Peak Spotting provides yield and capacity managers with rich visual tools to identify potential bottlenecks early on and react through price management, communications or logistic solutions.
Note: All images and screencasts on this page use realistic, but scrambled data.
Based on passenger load predictions from neural nets and random forest models, the web application integrates millions of datapoints over 100 days into the future, allowing to inspect the data on custom developed visual tools such as animated maps, stacked histograms, path-time-diagrams and powerful lists with miniature visualizations.
Special emphasis was put on providing actionable information and collaborative features, so that insights can be transformed immediately into improvements in planning and management.
The application is structured as a left-to-right journey from overview (hundred days with hundreds of trains each) to detail (a single leg on a single train). Two adjacent panels fit exactly on a full HD display, so it can be used well on one or two monitors.
Features like quick-search, powerful grouping, sorting and filtering options as well as the integration of task workflows transform the application from a mere data "observatory" to a tool that actually plays a practical role in everyday workflows.
Based on a coherent visual language which maps important dimensions like actual bookings or prognosis values to meaningful visual dimensions, we developed a variety of data perspectives to allow planers to spot and isolate critical bottlenecks and tricky traffic situations.
The application is not publicly available, but this screencast can hopefully provide an impression of typical user interface actions and flows:
The application was designed in tight cooperation with the team at Deutsche Bahn and the later users.
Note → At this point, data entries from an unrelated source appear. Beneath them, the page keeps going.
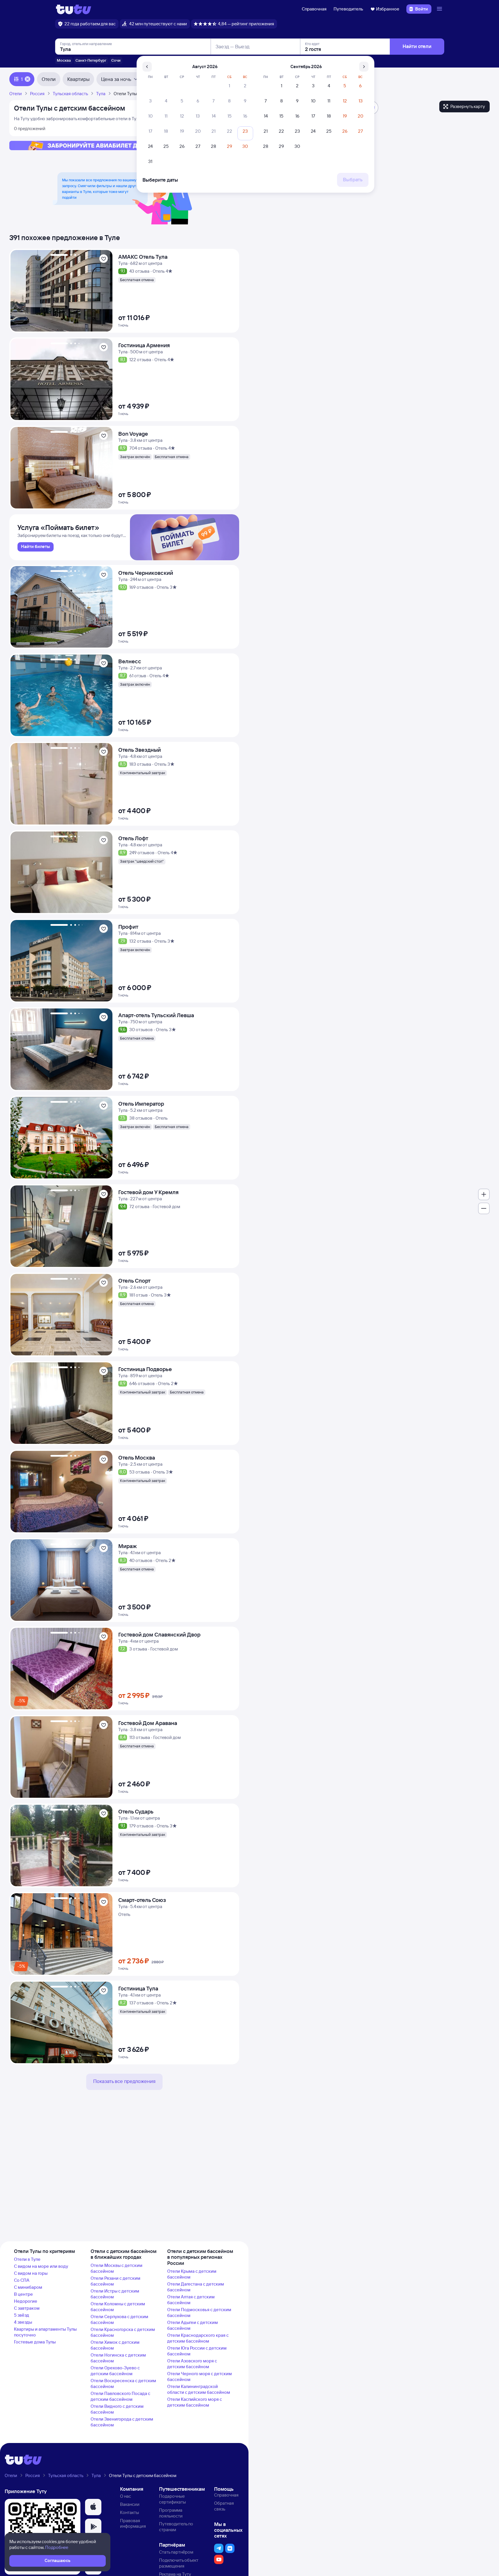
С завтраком (27, 2308)
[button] (93, 2507)
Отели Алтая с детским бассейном (191, 2299)
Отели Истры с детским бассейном (115, 2294)
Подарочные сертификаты (172, 2499)
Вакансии (130, 2504)
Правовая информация (133, 2523)
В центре (23, 2294)
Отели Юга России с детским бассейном (197, 2351)
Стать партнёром (176, 2552)
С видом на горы (30, 2273)
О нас (125, 2496)
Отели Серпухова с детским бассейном (119, 2319)
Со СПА (21, 2280)
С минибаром (28, 2287)
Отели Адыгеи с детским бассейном (192, 2325)
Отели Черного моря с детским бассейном (199, 2376)
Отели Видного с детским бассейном (117, 2409)
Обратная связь (224, 2506)
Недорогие (25, 2301)
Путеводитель (348, 9)
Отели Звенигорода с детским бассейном (122, 2422)
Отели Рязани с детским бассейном (115, 2281)
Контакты (129, 2512)
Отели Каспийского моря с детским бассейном (194, 2402)
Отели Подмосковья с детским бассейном (199, 2312)
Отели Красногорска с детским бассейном (123, 2332)
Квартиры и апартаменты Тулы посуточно (45, 2332)
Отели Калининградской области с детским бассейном (198, 2389)
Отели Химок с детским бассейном (115, 2345)
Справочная (314, 9)
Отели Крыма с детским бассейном (191, 2274)
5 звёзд (21, 2315)
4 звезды (23, 2322)
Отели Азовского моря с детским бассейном (192, 2363)
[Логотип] (73, 9)
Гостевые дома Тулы (35, 2342)
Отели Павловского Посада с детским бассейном (120, 2396)
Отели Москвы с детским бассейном (116, 2268)
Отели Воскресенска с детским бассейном (123, 2383)
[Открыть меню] (440, 9)
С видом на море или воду (41, 2266)
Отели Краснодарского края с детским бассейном (198, 2338)
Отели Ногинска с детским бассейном (118, 2358)
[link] (35, 547)
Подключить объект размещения (178, 2563)
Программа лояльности (171, 2513)
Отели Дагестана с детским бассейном (195, 2287)
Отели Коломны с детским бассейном (118, 2306)
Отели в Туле (27, 2259)
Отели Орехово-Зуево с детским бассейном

Prototyping with Tableau proved very useful to learn quickly if specific features would prove useful and in which form.
Once we hit a wall with off-the-shelf tools, we went straight into prototyping with d3:
This allowed to compare, for instance, different rendering techniques for the list elements and compare them directly, side-by-side, making it possible to pick the most effective representation.
Use and development
The application is currently in test use and will be developed further in iterative design and development cycles to further customize the tool to individual needs.